Lodhi Garden, Delhi clicked by siddharth sabron

Lodhi Garden, Delhi

Introduction

Unique ID generation is a crucial part of any application, because it is used to represents a single unique row in the table. Furthermore, this ID is often used as the primary-key of the table and heavily used in searching a specific row uniquely.

Example Query:

select  * from  short_urls where internal_id = 286435872092454913;

You might wonder why we are emphasizing the ID so much…..?. Couldn’t we just generate a unique value using something like Math.random() + epoch..? or some random_string_of_some_size + epoch While that could produce unique values, but it would be a poor choice for several reasons, especially at scale:

Meaningful Data: A simple timestamp (or a random number) doesn’t convey any useful information other than the time of creation. Our Snowflake-like approach embeds a timestamp and a shard ID, which can be useful for operational purposes (e.g., identifying which shard a URL was created on).
Database Performance (Crucially): The data type of the primary key has a major impact on database performance, particularly for search operations. Purely numeric IDs (integers or long integers) are vastly superior to strings for primary keys and indexed columns or both as well(A Indexed Primary).

Why Not Random Strings?

Using random strings (e.g., generated by Math.random() + epoch or random string of some size) as primary keys is generally a bad idea for performance reasons:

Slower Comparisons: String comparisons are inherently slower than numeric comparisons. Databases can compare integers much more efficiently at the hardware level.
Larger Index Size: String primary keys create larger database indexes. Indexes are data structures (usually B-trees or B+trees) that speed up lookups. A larger index means:
- More disk I/O to read the index.
- More memory consumption to keep parts of the index in cache.
- Slower query performance.
Index Fragmentation: Inserting random strings into a B-tree index leads to fragmentation. A fragmented index has its data scattered across the disk. This requires more disk seeks (which are slow) to retrieve data. Numeric, sequential IDs minimize fragmentation because new entries are usually appended to the end of the index.
Poor Locality of Reference: Random strings have poor locality of reference. Successive ID lookups are likely to access very different parts of the index and the table data, leading to more disk seeks and cache misses.

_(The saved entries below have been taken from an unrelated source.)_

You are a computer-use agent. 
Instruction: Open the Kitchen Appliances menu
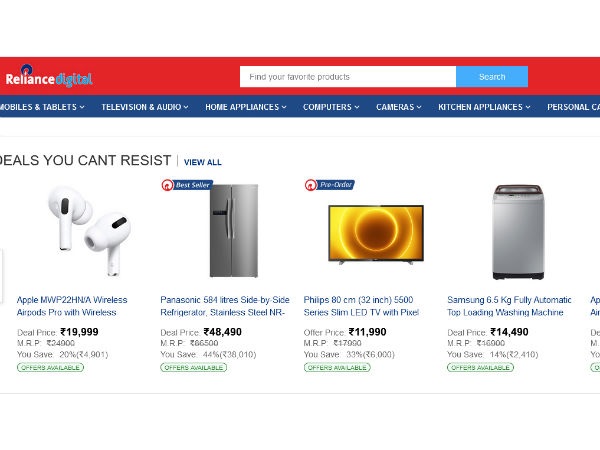484,107
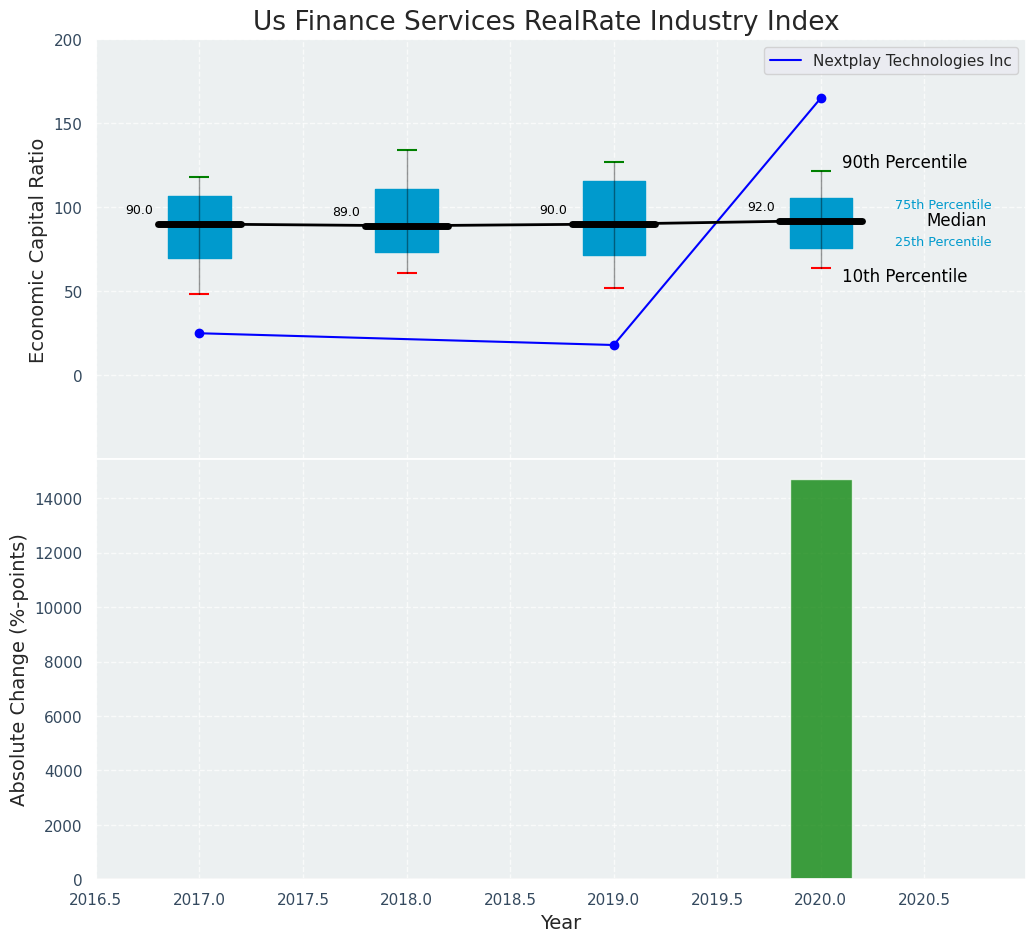The image size is (1035, 942).
Task: Click the Nextplay Technologies Inc legend entry
Action: 891,61
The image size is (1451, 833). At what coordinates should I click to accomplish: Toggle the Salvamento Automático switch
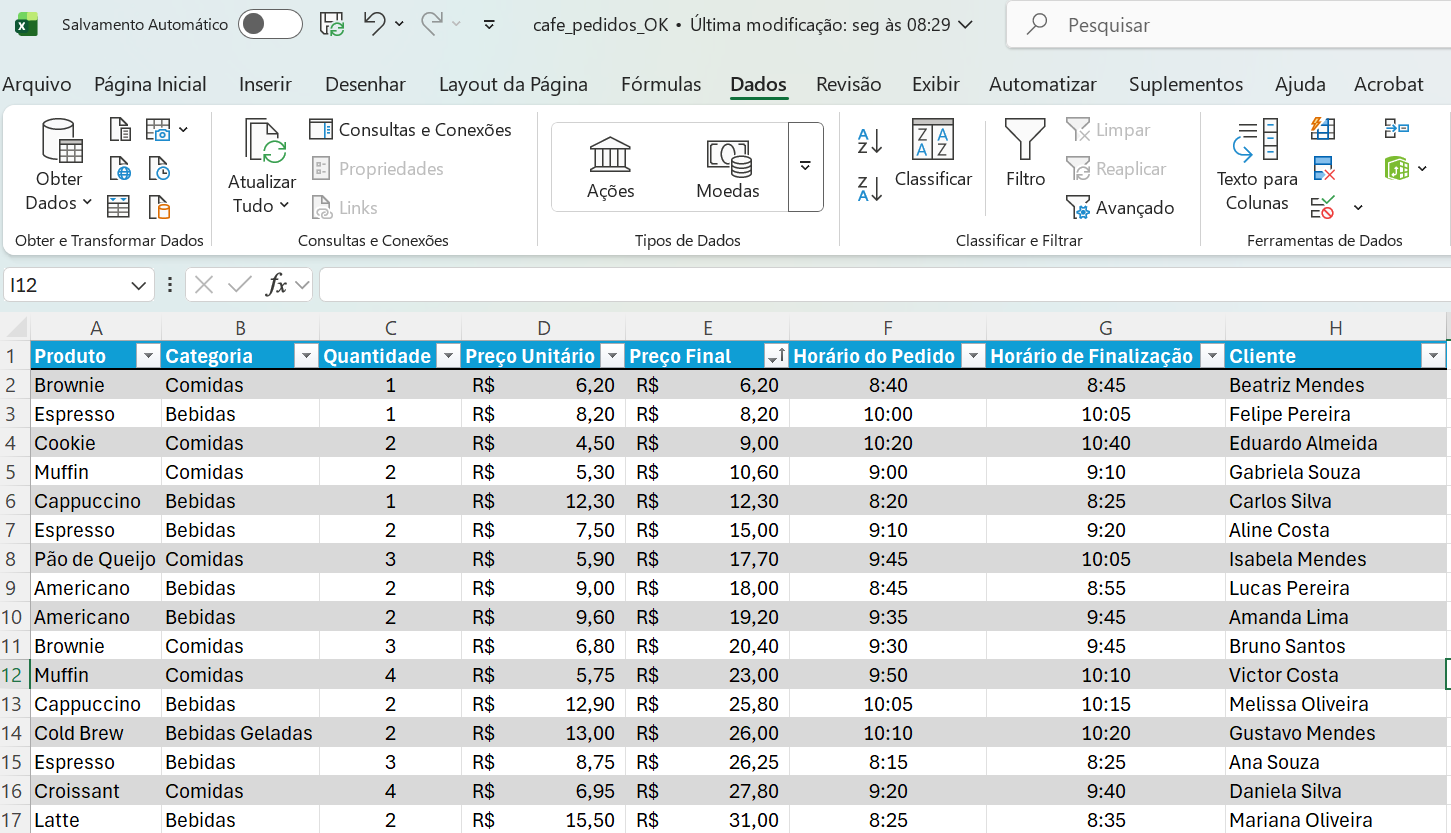point(270,24)
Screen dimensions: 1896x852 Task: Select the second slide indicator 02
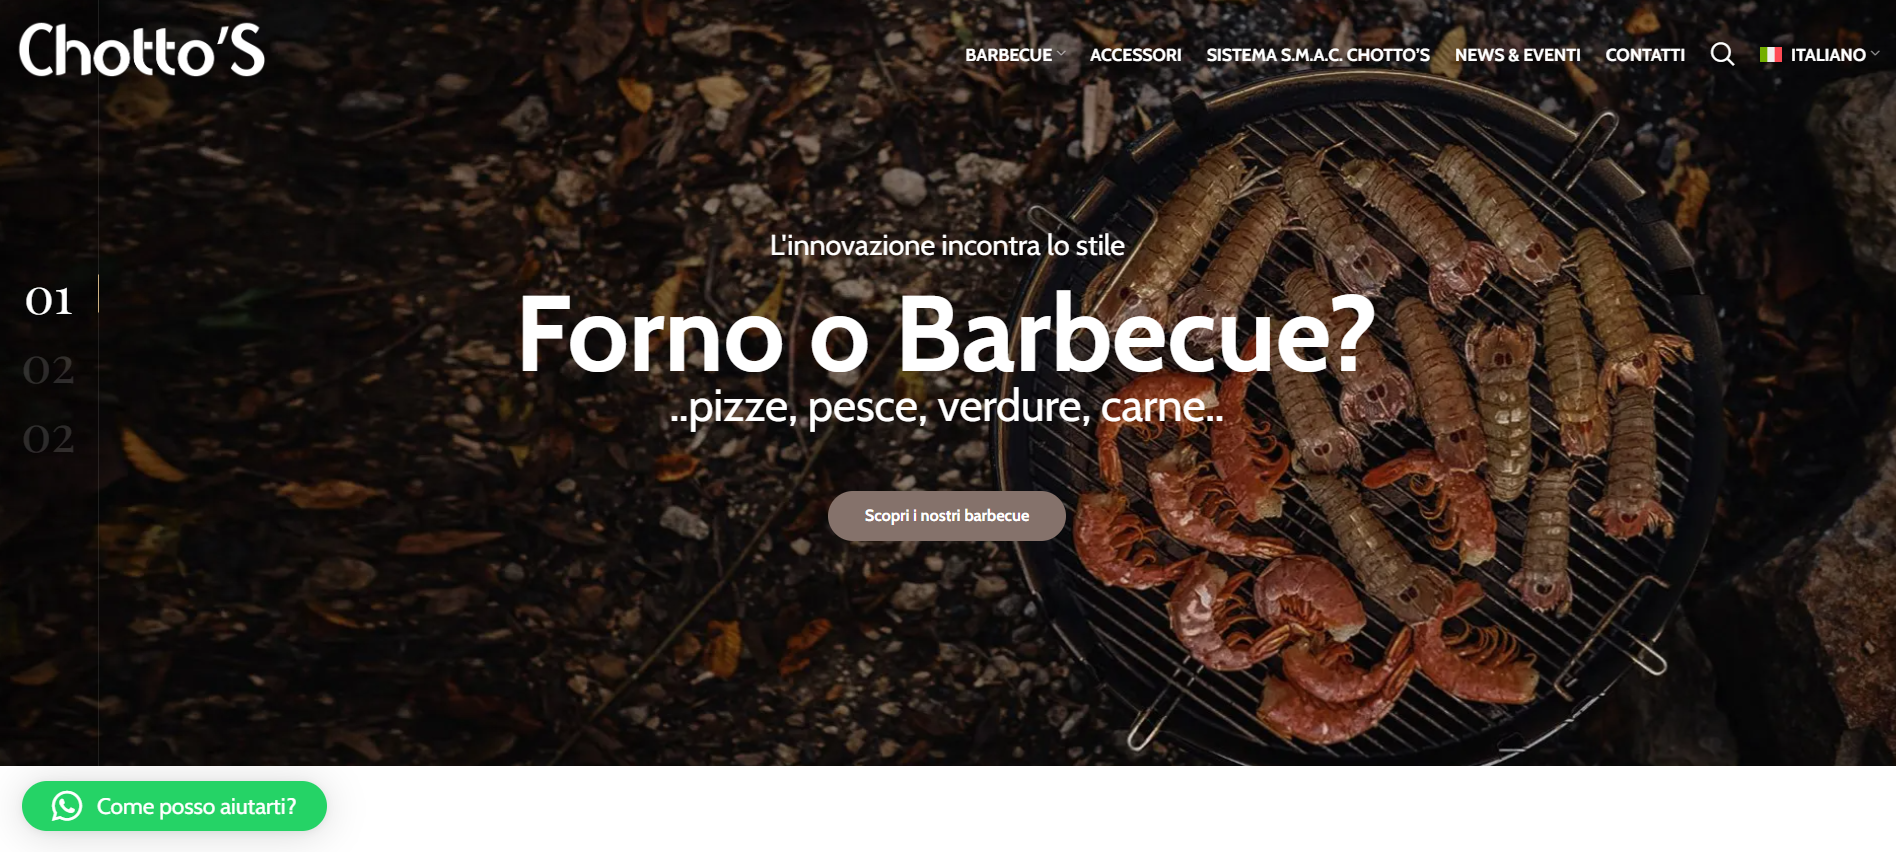pyautogui.click(x=49, y=370)
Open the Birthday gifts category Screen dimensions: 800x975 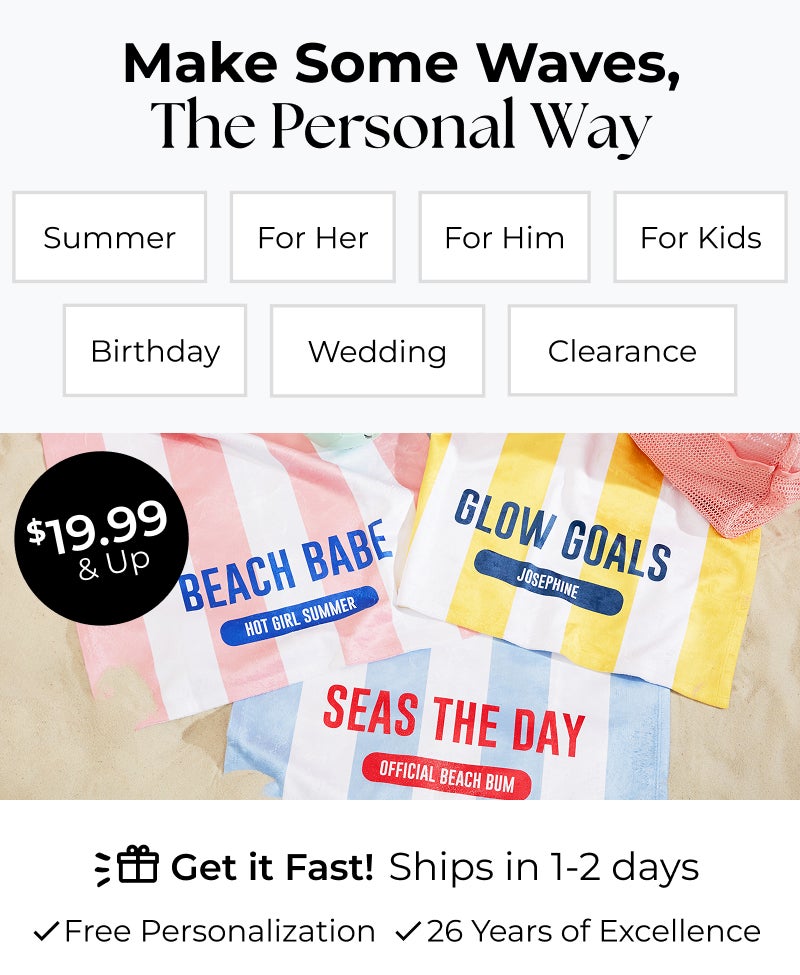(x=155, y=351)
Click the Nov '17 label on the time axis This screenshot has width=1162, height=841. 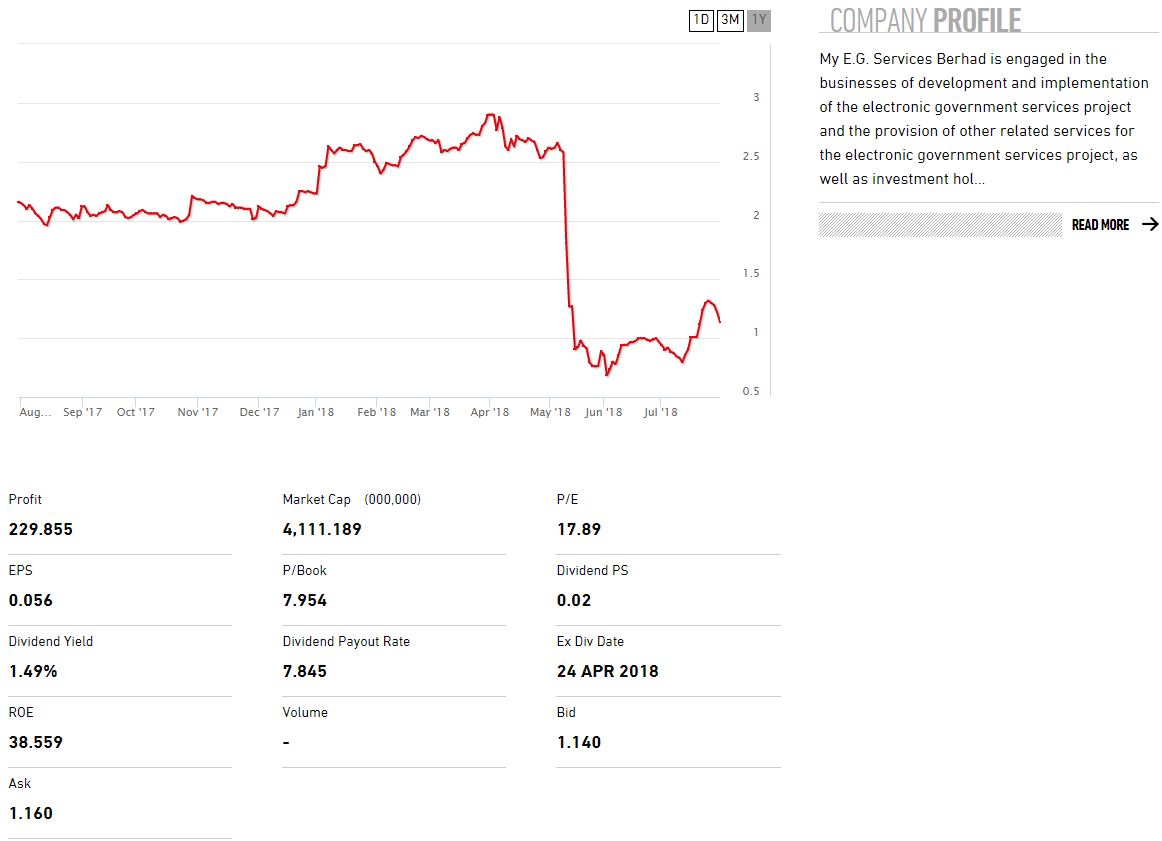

Why Numeric, Sequential IDs are Better:

Numeric IDs, especially when generated in a roughly sequential manner (like our Snowflake-like approach), offer substantial advantages:

Fast Comparisons: Databases can compare numbers extremely quickly.
Smaller Indexes: Numeric IDs (e.g., 64-bit integers) take up less space than long, random strings, resulting in smaller, faster indexes.
Reduced Fragmentation: Sequential IDs cause new rows to be inserted at the end of the B-tree index, minimizing fragmentation and improving write performance.
Improved Locality of Reference: Sequential IDs tend to be clustered together in the index and on disk. This improves cache utilization and reduces disk seeks, speeding up both reads and writes.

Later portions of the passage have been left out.